«Una vita spesa per la legalità – Giornalisti in prima linea», ciclo di incontri promosso dall’Associazione per la Costituzione, giunge oggi, venerdì 5 dicembre (alle 20.45 all’Auditorium alla Fratta di San Daniele) al suo secondo appuntamento. Questa volta tocca a Pino Maniaci, direttore dell’emittente televisiva siciliana Telejato. Una televisione locale che si propone come voce libera contro  la mafia e i poteri criminali siciliani. Proprio in questi giorni Maniaci è stato vittima dell’ennesima intimidazione.

L’emittente, a conduzione familiare e di stampo comunitario,  ha fatto della lotta a Cosa Nostra la sua ragion d’essere  proponendo un palinsesto che trasmette nell’arco dell’intera giornata notizie/denunce relative alla criminalità organizzata e alle speculazioni che avvengono sul territorio.
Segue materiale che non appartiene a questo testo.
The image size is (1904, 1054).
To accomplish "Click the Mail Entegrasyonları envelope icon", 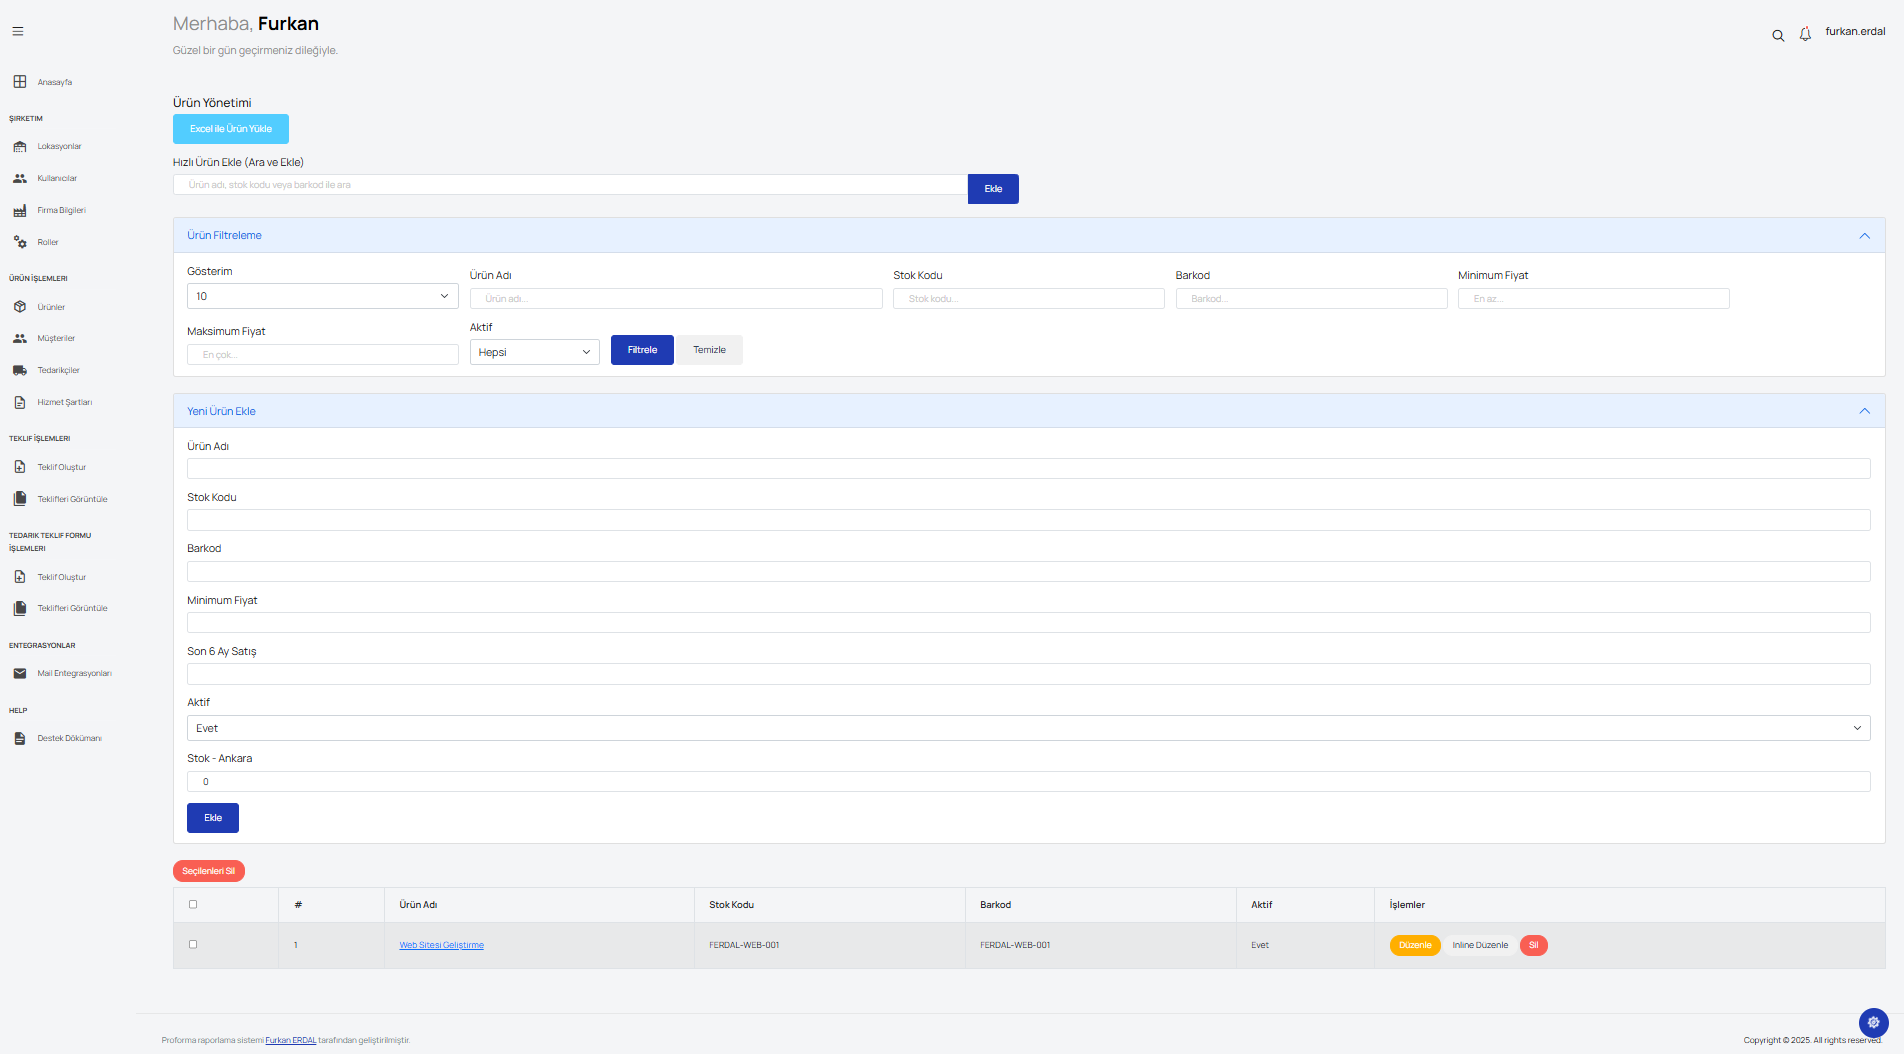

La professionalità e la passione con la quale Telejato confeziona la sua programmazione l’hanno resa  un importante punto di riferimento  per tutti gli operatori e le testate nazionali che ricercano informazioni  sull’illegalità di quella terra. Pino Maniaci nel 1999 ha rilevato l’emittente  e da quindici anni quotidianamente fa nomi e cognomi dei mafiosi presenti sul territorio, un po’ come dice lui fa l’ ufficio anagrafe di un comune. Come dice Maniaci “loro si sentono uomini d’onore e per noi disonorarli è una questione d’onore”.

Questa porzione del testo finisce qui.